* WHAT YOU WILL DO: From the entries below, copy out every line with "computer" in it.

*** Opening RECORDS TO PROCESS ***

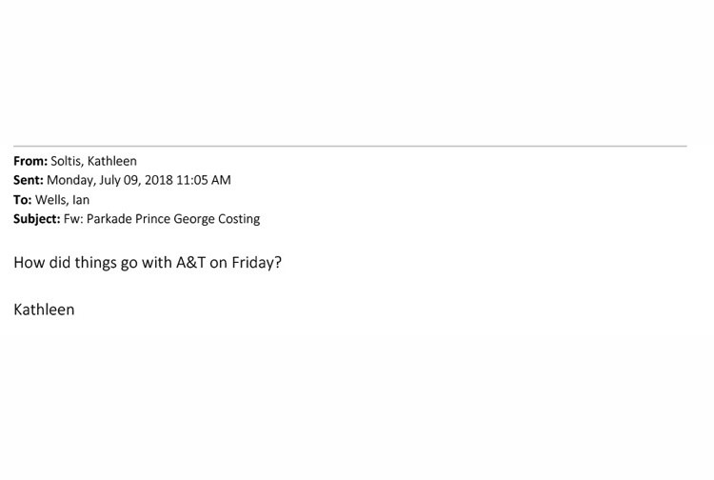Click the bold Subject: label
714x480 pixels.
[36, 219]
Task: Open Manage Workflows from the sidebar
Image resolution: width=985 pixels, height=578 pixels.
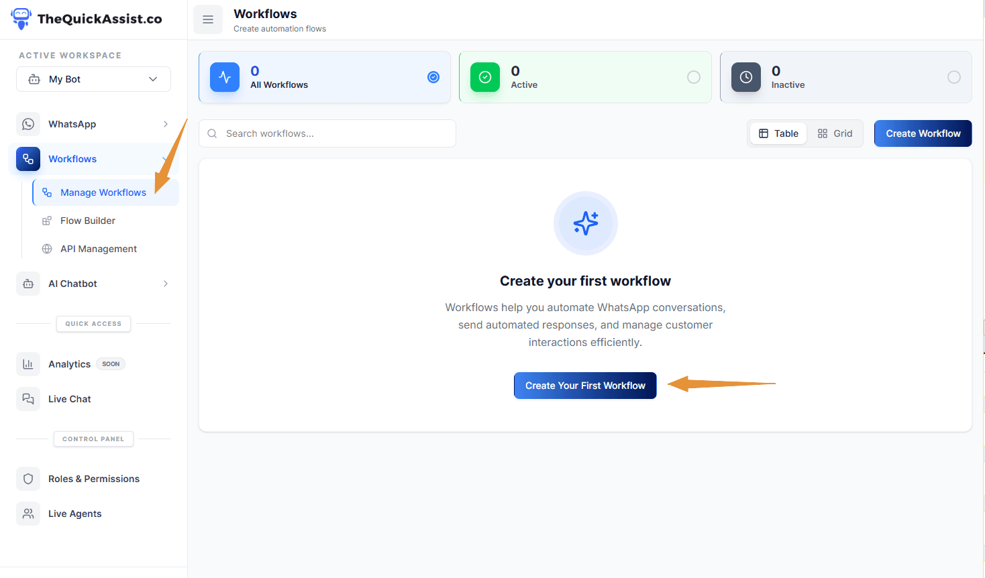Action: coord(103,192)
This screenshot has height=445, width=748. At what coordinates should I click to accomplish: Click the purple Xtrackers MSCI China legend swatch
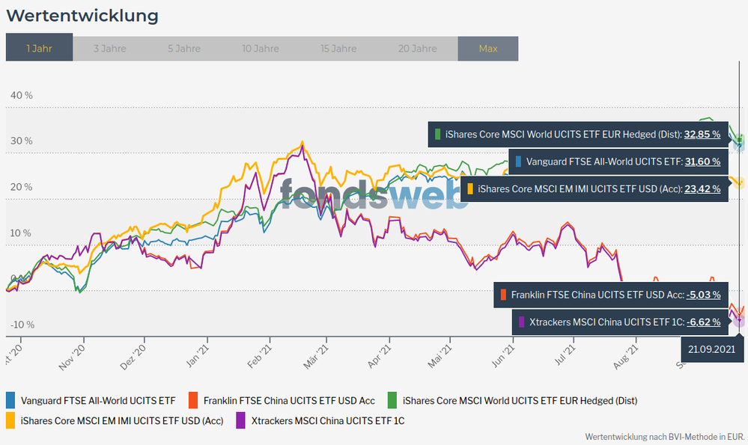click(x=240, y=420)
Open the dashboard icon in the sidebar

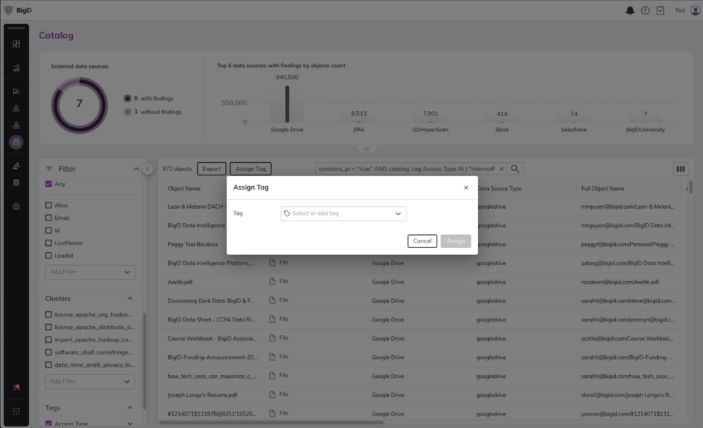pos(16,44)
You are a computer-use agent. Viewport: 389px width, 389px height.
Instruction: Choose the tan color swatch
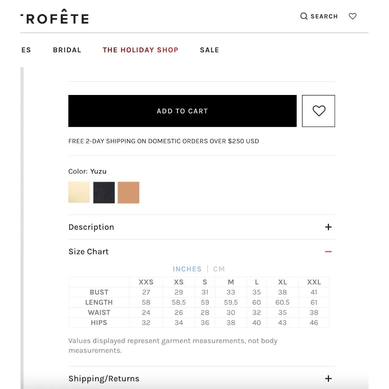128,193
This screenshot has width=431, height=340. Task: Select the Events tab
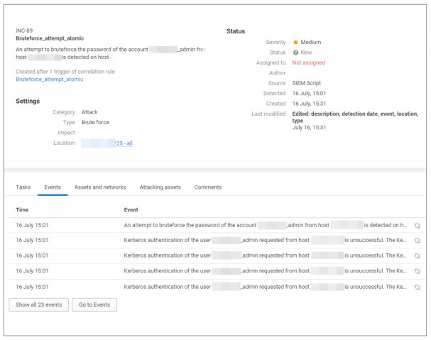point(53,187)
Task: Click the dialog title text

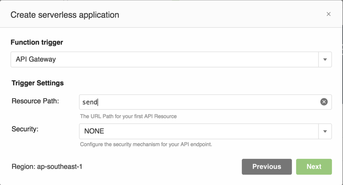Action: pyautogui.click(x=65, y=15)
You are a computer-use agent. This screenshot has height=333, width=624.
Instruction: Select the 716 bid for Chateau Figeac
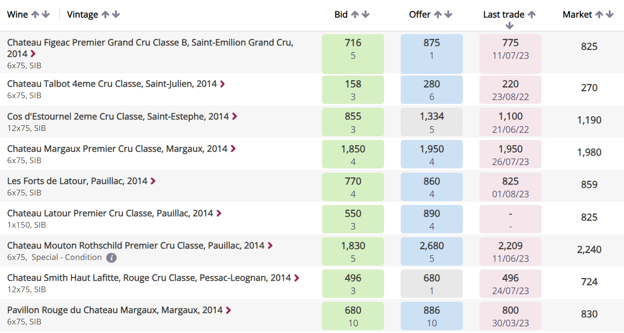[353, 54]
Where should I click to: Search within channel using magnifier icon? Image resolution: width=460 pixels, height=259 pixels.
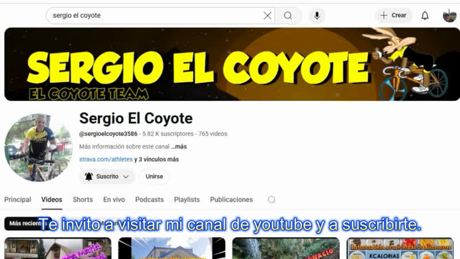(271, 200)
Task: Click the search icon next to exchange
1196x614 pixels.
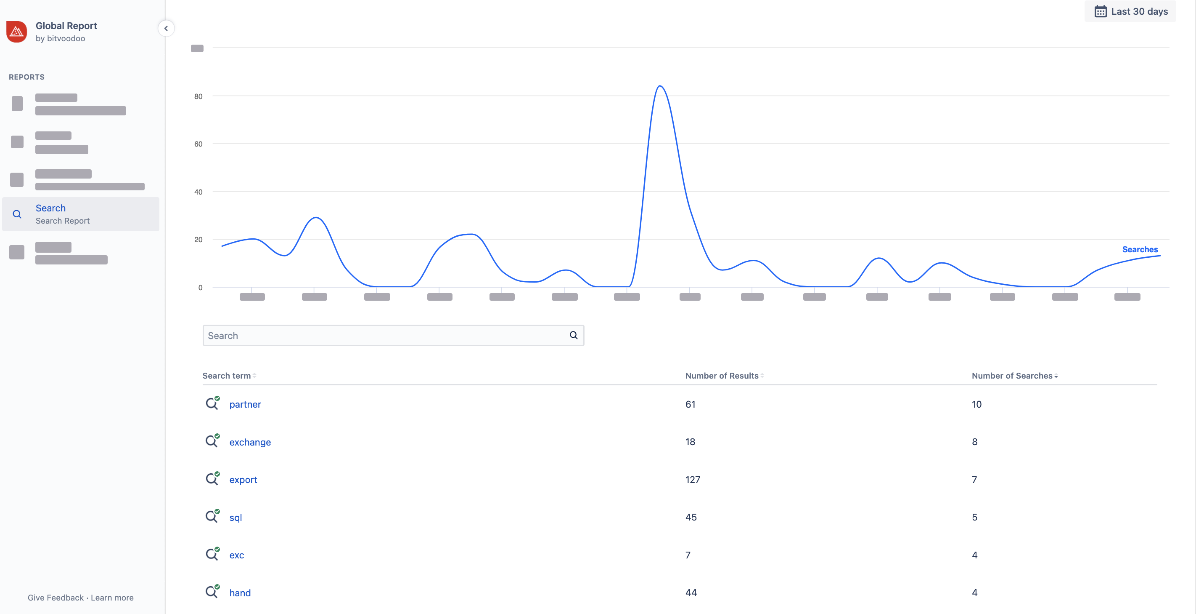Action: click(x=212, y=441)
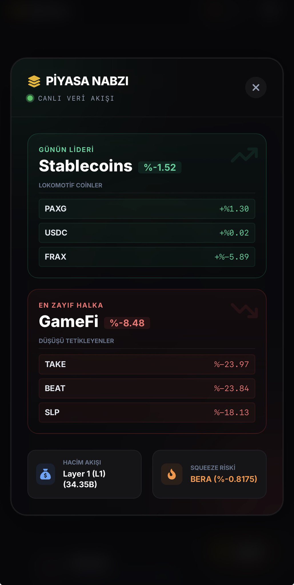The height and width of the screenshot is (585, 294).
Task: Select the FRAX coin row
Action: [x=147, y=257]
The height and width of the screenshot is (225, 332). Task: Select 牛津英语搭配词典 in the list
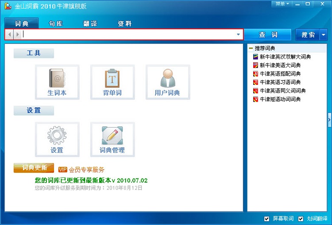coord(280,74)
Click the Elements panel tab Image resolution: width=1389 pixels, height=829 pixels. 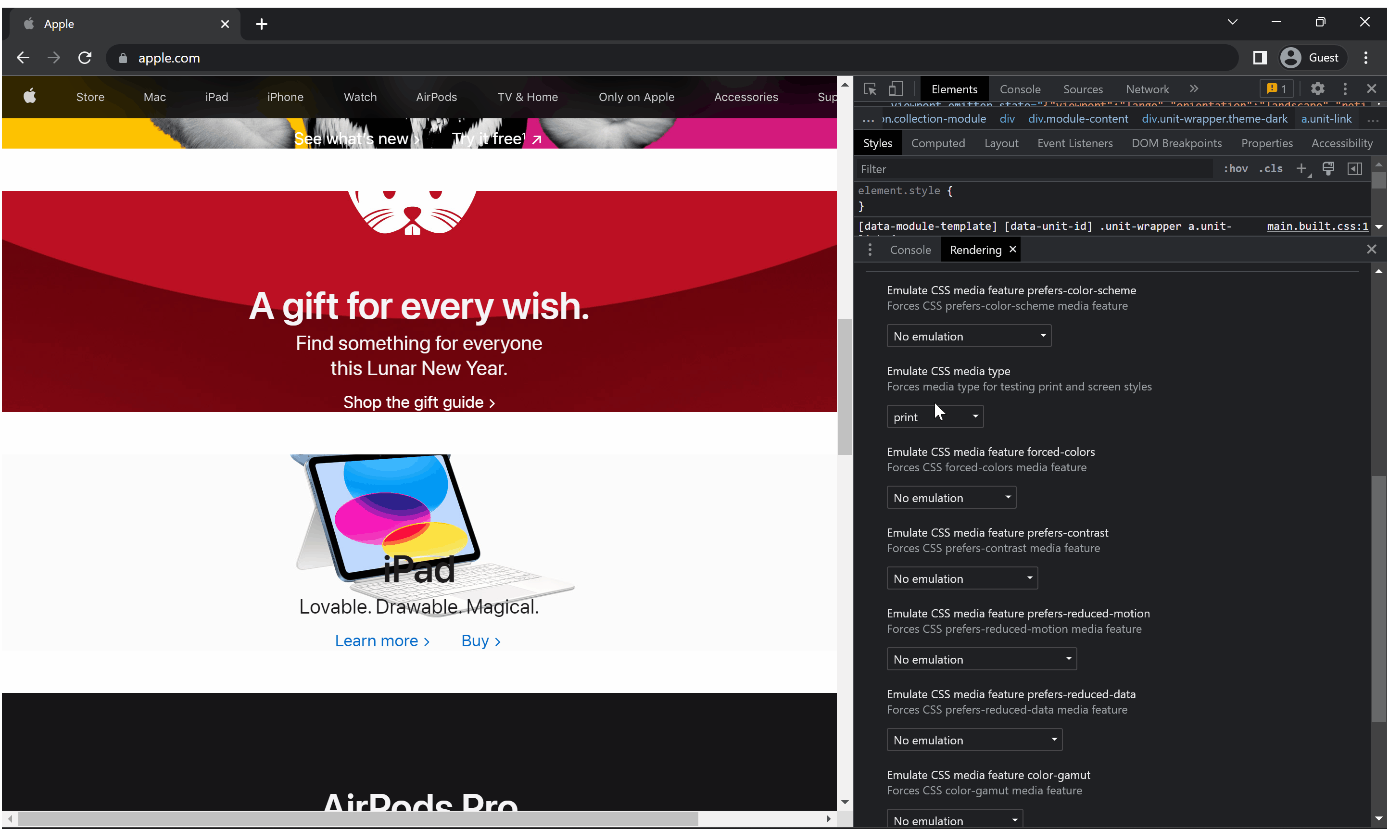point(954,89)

*** Closing RECORDS TO PROCESS ***

* RESPONSE AREA:
You are a computer-use agent. Viewport: 389px width, 389px height.
You are a computer-use agent. This screenshot has height=333, width=624.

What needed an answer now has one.